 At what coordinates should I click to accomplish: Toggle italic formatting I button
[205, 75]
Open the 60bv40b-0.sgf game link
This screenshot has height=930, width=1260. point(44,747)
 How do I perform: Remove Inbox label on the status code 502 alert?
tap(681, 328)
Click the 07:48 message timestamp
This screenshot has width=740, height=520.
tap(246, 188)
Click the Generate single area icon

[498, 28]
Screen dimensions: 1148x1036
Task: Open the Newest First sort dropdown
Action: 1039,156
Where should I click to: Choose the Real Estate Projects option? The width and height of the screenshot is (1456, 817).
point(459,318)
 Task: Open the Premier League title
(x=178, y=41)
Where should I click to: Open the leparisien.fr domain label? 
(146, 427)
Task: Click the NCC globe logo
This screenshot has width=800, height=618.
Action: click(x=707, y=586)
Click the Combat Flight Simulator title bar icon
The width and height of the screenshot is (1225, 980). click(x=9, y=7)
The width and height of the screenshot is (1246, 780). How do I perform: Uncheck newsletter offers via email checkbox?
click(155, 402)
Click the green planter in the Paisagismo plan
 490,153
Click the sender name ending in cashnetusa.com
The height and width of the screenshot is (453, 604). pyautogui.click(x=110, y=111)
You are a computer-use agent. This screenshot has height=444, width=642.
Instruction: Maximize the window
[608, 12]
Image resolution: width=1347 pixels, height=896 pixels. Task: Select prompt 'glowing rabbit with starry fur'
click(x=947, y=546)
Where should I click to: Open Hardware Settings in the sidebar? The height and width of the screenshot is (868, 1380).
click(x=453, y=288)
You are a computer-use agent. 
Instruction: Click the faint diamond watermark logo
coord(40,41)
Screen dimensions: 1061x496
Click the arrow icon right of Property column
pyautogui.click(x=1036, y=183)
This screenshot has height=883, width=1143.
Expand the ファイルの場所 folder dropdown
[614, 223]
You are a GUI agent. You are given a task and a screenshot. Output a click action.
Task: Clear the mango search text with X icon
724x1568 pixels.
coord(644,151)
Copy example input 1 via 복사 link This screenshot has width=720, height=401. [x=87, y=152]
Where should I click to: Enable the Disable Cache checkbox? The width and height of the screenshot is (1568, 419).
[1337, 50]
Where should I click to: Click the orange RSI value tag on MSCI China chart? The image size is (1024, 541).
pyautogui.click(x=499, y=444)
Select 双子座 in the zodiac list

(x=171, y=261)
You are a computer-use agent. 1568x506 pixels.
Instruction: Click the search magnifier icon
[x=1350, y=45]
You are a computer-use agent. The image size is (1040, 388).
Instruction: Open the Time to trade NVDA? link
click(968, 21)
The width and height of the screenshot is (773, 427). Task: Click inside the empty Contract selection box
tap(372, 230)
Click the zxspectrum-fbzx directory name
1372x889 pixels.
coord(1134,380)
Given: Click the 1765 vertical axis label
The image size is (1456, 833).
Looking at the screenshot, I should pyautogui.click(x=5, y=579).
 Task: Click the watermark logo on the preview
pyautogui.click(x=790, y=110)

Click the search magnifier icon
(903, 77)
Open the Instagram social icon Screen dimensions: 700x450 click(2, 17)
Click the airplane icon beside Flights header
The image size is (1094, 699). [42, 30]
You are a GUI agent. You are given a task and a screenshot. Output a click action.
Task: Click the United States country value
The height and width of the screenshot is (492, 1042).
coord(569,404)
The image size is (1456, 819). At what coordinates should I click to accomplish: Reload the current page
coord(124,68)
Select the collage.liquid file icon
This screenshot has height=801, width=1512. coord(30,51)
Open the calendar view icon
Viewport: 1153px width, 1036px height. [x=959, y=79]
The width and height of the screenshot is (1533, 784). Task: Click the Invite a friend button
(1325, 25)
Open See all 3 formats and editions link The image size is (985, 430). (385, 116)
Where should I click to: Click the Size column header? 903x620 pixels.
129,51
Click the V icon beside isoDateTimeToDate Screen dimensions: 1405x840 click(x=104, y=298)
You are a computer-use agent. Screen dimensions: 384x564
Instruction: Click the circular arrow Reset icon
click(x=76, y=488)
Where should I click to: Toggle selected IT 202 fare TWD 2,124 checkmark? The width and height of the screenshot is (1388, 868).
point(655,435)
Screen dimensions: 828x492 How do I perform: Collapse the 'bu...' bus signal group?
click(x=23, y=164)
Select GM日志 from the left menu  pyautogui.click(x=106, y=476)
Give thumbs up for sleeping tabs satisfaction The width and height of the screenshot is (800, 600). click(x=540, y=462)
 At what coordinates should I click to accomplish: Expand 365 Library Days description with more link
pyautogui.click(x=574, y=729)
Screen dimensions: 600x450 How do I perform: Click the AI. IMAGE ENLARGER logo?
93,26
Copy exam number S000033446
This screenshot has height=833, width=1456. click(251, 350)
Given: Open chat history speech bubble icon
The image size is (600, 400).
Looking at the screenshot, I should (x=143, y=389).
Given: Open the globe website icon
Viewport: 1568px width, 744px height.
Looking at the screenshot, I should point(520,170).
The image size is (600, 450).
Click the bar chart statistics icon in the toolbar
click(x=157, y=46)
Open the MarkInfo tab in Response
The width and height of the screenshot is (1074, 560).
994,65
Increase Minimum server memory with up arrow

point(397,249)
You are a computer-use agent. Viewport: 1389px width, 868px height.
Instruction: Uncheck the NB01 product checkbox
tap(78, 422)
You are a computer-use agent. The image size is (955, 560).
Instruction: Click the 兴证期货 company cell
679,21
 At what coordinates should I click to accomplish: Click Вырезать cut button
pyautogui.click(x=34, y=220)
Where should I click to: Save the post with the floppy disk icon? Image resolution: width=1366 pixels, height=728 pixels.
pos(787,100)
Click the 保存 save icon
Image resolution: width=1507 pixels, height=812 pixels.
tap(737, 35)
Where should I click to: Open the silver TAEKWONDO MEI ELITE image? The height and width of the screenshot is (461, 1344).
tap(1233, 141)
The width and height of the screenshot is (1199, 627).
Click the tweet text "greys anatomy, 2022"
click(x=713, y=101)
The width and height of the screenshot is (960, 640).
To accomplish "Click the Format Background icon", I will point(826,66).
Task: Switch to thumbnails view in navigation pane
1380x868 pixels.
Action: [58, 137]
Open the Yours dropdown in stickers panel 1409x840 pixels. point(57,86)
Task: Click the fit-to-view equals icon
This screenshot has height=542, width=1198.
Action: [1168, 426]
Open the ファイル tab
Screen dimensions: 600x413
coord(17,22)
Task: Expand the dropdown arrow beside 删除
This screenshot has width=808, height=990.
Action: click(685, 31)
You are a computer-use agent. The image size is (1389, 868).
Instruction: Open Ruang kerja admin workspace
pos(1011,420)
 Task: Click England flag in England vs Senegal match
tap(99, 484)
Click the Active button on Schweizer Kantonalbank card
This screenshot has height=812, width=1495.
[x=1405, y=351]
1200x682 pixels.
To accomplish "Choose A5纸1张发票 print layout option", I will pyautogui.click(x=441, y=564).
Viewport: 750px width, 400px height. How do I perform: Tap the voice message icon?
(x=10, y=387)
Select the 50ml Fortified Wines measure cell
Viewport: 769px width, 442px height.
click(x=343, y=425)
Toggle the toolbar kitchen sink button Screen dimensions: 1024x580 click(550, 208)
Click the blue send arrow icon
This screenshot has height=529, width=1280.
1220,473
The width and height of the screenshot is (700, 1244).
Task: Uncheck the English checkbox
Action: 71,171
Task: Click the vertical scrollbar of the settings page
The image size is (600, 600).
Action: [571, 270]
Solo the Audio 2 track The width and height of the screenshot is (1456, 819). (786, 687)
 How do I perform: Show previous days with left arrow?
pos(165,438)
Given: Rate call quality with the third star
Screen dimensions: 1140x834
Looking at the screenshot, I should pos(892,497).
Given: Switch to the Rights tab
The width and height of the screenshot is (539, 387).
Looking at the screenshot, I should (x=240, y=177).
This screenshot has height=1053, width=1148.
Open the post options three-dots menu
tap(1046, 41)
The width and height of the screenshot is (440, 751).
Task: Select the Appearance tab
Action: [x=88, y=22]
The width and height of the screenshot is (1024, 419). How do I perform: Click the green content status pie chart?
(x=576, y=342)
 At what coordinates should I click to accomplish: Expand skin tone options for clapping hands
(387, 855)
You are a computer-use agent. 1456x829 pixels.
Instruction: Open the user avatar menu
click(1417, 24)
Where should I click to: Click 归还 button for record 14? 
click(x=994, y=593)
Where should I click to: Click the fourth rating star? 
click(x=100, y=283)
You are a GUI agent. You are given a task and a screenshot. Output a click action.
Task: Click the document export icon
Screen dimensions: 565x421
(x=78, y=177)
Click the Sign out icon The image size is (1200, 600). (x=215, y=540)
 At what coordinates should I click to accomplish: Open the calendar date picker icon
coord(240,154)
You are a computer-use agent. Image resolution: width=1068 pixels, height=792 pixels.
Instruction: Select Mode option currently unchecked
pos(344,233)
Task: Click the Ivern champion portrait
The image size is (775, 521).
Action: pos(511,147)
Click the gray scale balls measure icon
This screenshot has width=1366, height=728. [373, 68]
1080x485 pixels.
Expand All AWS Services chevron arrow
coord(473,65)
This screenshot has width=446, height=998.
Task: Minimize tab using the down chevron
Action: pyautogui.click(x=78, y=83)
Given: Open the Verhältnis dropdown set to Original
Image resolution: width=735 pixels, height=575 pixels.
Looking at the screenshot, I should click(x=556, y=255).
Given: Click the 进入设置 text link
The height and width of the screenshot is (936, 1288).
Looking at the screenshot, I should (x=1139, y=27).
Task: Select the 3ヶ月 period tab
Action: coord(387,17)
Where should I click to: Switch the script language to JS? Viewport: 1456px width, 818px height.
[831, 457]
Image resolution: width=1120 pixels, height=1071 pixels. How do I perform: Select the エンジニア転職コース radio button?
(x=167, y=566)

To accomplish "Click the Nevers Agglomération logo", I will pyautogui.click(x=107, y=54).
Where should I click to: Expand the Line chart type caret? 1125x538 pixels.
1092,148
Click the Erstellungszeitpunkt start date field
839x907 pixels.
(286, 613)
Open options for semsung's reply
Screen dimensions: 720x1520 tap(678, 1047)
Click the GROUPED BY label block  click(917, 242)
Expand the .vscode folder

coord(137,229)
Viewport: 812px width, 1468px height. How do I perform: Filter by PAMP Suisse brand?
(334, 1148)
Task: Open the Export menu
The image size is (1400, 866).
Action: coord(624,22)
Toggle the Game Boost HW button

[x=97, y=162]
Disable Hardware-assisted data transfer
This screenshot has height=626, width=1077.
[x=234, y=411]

::::::::::

• _Requirements_
Put the lines into a numbered list, skipping blank ones, beginning with the first line of the records and ending with the line containing "point(459,318)".

• _Answer below_
1.  At what coordinates should I click to accomplish: Toggle italic formatting I button
2. [205, 75]
3. Open the 60bv40b-0.sgf game link
4. This screenshot has height=930, width=1260. point(44,747)
5.  How do I perform: Remove Inbox label on the status code 502 alert?
6. tap(681, 328)
7. Click the 07:48 message timestamp
8. This screenshot has width=740, height=520.
9. tap(246, 188)
10. Click the Generate single area icon
11. [498, 28]
12. Screen dimensions: 1148x1036
13. Task: Open the Newest First sort dropdown
14. Action: 1039,156
15. Where should I click to: Choose the Real Estate Projects option? The width and height of the screenshot is (1456, 817).
16. point(459,318)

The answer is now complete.